ИСХОДНЫЙ ТЕКСТ:
Пока споры еще кипят вокруг теоретических работ Эйнштейна. Немецкие физики-экспериментаторы Ленард и Штарк, оставаясь в тени, умело разжигают страсти.
И те кипят, клокочут в «Обществе немецких естествоиспытателей для поощрения чистой науки». Хотя последняя часть названия этой лиги вроде бы исключает всплеск страстей. «Чистая наука» выше эмоций. Но в зале Берлинской филармонии уже прошел митинг, организованный антиэйнштейновцами.
В один из зимних вечеров 1929 года на втором этаже виллы текстильного фабриканта Левина в Геттингене на Меркельштрассе, где обитал один из тогдашних столпов Второго физического института лауреат Нобелевской премии Джемс Франк, звучала безукоризненная немецкая речь. Гостем был советский физик, академик Абрам Федорович Иоффе. За время работы ассистентом у строгого, придирчивого Рентгена в Мюнхене российский ученый в совершенстве овладел всеми нюансами баварского диалекта. И теперь, смакуя словечки и обороты, которые употребляют только истинные мюнхенцы, он вел неторопливую беседу, не обращая внимания на явную прохладу в гостиной. Кризис, а он уже нависал тогда над Европой, давал прежде всего о себе знать недостатком тепла. В те дни помещения Второго физического института едва отапливались.
Но гость Джемса Франка рассказывал о Физико-техническом институте в Ленинграде, который он возглавлял, о работах своих «мальчиков», статьи которых Джемсу Франку довелось читать и в «Цайтшрифт фюр Физик», в «Философикэл мэгэзин» и в других весьма уважаемых изданиях. Иоффе с воодушевлением говорил о перспективных планах института на предстоящую первую пятилетку. Это звучало необычно в чинной профессорской гостиной. Поражали суммы, отпущенные правительством большевиков на исследования весьма туманных проблем новой физики. Чрезвычайно заинтересовал рассказ о спорах на семинаре, который был сродни геттингенскому «Семинару о материи». Только назывался он более определенно и конкретно: «Ядерный семинар».
«Перед нами поставлена задача...» «Мы думаем в ближайшие годы решить...» «Под это дело нам выделили...» Иоффе привычно и быстро назвал фамилии молодых советских ученых: Курчатов, братья Алихановы, Семенов, Харитон... Иоффе уверенно сказал: «За ними будущее».
После ухода гостя Джемс Франк еще долго сидел в одиночестве в полумраке просторной гостиной.

ПРЕДОСТАВЛЕННЫЕ МАТЕРИАЛЫ:
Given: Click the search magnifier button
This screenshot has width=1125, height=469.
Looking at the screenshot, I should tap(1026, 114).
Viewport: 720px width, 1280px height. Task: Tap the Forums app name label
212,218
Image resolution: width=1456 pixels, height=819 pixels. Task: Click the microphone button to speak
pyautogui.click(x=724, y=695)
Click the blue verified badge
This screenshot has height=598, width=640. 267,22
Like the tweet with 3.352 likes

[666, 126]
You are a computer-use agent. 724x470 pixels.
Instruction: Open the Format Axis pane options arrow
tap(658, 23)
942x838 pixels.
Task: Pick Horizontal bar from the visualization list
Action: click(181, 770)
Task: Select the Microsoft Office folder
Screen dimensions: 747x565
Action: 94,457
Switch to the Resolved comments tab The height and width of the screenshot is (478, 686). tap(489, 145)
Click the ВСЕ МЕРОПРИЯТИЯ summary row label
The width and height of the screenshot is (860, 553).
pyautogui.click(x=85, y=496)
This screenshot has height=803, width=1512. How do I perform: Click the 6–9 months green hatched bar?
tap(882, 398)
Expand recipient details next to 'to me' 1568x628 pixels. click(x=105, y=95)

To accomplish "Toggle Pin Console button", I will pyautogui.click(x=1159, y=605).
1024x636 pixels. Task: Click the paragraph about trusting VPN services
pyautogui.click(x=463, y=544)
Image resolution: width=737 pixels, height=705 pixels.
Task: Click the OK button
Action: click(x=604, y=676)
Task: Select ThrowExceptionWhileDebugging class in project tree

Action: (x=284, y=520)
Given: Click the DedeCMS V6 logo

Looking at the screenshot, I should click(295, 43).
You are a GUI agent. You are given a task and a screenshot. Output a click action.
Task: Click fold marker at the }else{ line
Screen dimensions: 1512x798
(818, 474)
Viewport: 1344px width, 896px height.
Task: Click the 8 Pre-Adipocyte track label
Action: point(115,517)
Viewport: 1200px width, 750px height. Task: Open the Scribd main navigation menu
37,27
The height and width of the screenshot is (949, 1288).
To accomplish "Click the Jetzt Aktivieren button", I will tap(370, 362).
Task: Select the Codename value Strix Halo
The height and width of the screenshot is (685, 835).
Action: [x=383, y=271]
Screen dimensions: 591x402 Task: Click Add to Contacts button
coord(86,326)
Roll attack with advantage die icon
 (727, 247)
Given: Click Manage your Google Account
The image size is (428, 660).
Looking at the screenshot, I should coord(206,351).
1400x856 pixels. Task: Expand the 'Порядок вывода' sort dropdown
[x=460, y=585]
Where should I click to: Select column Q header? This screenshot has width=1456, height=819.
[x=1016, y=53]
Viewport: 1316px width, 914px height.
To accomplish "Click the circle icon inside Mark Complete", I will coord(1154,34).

ЗАДАНИЕ 1: У кого, согласно тексту о визите Иоффе к Франку, российский ученый работал ассистентом в Мюнхене?
ЗАДАНИЕ 2: Продолжите текст о визите Иоффе к Франку с того места, на котором он заканчивается.
Приведенные пункты представляют собой самостоятельный материал.

ОТВЕТ 1: У Рентгена.

ОТВЕТ 2:
Протяжное пение рожка, как десять, как двадцать, как сто лет назад, и безумные идеи, настигавшие питомцев Геттингена в студенческих пивных, где мраморные столешницы вдруг покрывались торопливыми знаками формул, в аллеях городского парка, на которых совершали неторопливый неизменный вечерний моцион профессора, чьими именами зачастую уже были названы здесь улицы.
В этом чинном мирке преподаватели университета Георгии-Августы, как принцы крови, принимали с должным достоинством и легкой усталостью благоговейное почитание горожан. И все же они в большинстве своем в чем-то уже оказались в прошлом, предоставив право на поиск молодым, постоянно сомневающимся и спорящим, способным не только отторгнуть четкие каноны классической физики, но и воспринять абстрактные истины физики новой.
Столетиями складывался престиж университета Георгии-Августы в Геттингене. Его прославляли философы, филологи, правоведы и теологи. В девятнадцатом столетии эту славу приумножил математик Карл Фридрих Гаусс. Но в начале двадцатого столетия физика потеснила эту классическую дисциплину, сроднившись с ней, предлагая иной путь, открывая иные горизонты.
В течение нескольких десятилетий Европа покрылась паутиной железных дорог. Путь из Старого света в Новый на роскошных плавучих гостиницах стал кратким и комфортабельным. Телефонный разговор и телеграфный стиль начали вытеснять из обихода устоявшийся эпистолярный жанр. Казалось, в бурно и восторженно встреченном двадцатом веке именно техника будет задавать тон на протяжении всего столетия, внося свой жестокий прагматизм в науку, развеяв миф и романтику поиска.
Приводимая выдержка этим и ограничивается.